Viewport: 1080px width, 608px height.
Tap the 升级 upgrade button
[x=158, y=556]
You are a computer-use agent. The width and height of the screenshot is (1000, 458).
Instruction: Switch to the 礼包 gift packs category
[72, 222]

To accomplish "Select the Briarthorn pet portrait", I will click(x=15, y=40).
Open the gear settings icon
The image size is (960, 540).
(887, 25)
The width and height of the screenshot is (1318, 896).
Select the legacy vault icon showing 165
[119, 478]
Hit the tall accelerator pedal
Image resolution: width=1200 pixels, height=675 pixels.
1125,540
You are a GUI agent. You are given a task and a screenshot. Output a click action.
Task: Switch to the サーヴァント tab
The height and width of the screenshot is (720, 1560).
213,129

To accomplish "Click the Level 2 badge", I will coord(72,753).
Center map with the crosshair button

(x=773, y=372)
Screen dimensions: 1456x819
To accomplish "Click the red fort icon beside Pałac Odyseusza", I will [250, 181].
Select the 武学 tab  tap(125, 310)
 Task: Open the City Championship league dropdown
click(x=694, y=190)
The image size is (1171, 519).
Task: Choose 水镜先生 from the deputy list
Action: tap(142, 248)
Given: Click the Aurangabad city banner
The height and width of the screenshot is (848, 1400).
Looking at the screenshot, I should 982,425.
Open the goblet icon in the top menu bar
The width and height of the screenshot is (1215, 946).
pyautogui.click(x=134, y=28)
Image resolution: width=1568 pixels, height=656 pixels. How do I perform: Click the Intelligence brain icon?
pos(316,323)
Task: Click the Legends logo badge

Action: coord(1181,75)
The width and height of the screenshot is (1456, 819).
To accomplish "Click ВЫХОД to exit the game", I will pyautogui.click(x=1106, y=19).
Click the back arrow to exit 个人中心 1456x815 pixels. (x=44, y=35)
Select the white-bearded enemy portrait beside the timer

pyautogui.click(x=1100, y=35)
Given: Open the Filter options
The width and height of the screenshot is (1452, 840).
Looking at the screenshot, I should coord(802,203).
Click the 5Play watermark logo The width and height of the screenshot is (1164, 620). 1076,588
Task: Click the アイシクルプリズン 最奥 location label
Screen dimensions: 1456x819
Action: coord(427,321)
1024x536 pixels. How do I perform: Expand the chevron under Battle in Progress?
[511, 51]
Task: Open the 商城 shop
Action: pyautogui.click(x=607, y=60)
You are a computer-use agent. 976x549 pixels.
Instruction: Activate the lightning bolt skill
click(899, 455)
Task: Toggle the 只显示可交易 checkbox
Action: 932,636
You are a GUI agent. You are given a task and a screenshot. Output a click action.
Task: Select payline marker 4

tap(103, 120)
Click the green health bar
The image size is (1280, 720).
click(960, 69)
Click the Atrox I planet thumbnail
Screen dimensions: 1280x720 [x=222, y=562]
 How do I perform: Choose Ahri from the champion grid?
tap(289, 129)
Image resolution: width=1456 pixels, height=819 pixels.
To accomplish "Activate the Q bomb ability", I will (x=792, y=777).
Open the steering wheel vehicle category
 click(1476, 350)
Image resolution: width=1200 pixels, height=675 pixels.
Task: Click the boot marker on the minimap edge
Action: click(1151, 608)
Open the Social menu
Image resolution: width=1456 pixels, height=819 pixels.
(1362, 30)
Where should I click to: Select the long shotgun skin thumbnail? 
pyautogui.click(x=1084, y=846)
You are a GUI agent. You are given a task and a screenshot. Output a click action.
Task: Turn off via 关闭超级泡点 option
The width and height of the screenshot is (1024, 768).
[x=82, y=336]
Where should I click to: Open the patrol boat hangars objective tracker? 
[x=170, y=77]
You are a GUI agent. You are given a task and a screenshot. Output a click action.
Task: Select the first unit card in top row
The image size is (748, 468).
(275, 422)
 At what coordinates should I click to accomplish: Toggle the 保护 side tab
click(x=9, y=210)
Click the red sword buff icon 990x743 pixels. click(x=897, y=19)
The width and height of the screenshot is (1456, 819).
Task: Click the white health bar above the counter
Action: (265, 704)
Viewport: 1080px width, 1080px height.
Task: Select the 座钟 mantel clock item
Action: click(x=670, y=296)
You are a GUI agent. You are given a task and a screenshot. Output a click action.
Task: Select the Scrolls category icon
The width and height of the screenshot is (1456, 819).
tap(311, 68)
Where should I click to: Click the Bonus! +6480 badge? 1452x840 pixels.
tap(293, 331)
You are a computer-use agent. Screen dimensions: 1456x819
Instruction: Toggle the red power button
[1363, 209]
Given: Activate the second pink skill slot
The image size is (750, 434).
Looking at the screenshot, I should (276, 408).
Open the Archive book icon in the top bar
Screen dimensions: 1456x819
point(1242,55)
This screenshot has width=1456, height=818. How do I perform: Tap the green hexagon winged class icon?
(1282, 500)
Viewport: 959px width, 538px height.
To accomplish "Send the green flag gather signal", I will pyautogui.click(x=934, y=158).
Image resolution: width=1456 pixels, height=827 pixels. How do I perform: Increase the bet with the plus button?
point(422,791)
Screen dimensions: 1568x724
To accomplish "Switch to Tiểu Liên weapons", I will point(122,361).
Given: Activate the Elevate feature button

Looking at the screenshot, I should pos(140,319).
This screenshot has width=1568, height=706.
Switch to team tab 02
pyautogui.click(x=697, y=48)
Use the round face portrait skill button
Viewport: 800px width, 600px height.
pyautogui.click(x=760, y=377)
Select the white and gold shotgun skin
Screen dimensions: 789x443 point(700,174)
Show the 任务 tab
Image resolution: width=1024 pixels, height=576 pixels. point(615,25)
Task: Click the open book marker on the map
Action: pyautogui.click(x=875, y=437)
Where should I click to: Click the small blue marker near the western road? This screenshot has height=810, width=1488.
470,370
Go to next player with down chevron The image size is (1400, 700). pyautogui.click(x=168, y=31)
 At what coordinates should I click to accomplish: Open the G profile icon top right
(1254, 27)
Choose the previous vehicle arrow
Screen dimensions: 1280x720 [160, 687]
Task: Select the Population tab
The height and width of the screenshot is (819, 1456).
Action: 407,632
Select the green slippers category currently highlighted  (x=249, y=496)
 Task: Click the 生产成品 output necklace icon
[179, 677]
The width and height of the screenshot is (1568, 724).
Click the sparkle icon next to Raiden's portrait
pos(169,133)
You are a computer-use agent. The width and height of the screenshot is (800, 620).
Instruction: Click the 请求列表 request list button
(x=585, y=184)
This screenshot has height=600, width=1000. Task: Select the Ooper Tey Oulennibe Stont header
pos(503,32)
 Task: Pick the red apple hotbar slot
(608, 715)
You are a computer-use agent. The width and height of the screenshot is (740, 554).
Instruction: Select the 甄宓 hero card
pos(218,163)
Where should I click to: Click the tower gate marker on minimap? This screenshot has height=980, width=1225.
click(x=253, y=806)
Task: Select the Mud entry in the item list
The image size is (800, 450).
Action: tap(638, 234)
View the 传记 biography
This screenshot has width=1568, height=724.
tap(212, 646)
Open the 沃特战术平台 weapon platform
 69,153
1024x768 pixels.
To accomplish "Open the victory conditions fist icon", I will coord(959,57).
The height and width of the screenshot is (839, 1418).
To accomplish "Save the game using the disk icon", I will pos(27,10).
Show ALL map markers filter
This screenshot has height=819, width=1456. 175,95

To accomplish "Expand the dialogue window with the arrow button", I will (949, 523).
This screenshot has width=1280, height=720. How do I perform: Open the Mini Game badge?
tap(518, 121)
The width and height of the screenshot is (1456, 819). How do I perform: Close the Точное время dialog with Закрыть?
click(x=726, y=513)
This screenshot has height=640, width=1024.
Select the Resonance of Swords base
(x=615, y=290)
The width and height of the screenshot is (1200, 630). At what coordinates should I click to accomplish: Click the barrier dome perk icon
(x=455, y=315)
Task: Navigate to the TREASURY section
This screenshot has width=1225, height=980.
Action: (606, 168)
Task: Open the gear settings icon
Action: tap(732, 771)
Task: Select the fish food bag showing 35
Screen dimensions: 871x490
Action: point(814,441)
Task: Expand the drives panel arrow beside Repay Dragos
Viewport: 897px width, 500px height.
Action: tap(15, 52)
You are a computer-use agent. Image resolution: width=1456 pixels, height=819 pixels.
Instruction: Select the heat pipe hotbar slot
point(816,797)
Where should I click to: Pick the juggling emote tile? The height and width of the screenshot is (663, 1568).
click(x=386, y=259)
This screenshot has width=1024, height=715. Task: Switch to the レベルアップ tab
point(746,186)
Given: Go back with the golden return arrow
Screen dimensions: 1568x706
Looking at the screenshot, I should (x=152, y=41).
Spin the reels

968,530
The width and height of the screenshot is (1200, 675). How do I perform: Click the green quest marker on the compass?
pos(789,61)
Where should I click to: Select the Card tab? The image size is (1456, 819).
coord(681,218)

-------------------------

§ **GOAL**
Please render the material as a Markdown table with the columns Row and Entry, starting at the line that contains "This screenshot has width=1024, height=715." and stopping after the last line of the material. Number each row in order and leave out blank lines.

§ **WRITTEN ANSWER**
| Row | Entry |
|---|---|
| 1 | This screenshot has width=1024, height=715. Task: Switch to the レベルアップ tab |
| 2 | point(746,186) |
| 3 | Given: Go back with the golden return arrow |
| 4 | Screen dimensions: 1568x706 |
| 5 | Looking at the screenshot, I should (x=152, y=41). |
| 6 | Spin the reels |
| 7 | 968,530 |
| 8 | The width and height of the screenshot is (1200, 675). How do I perform: Click the green quest marker on the compass? |
| 9 | pos(789,61) |
| 10 | Where should I click to: Select the Card tab? The image size is (1456, 819). |
| 11 | coord(681,218) |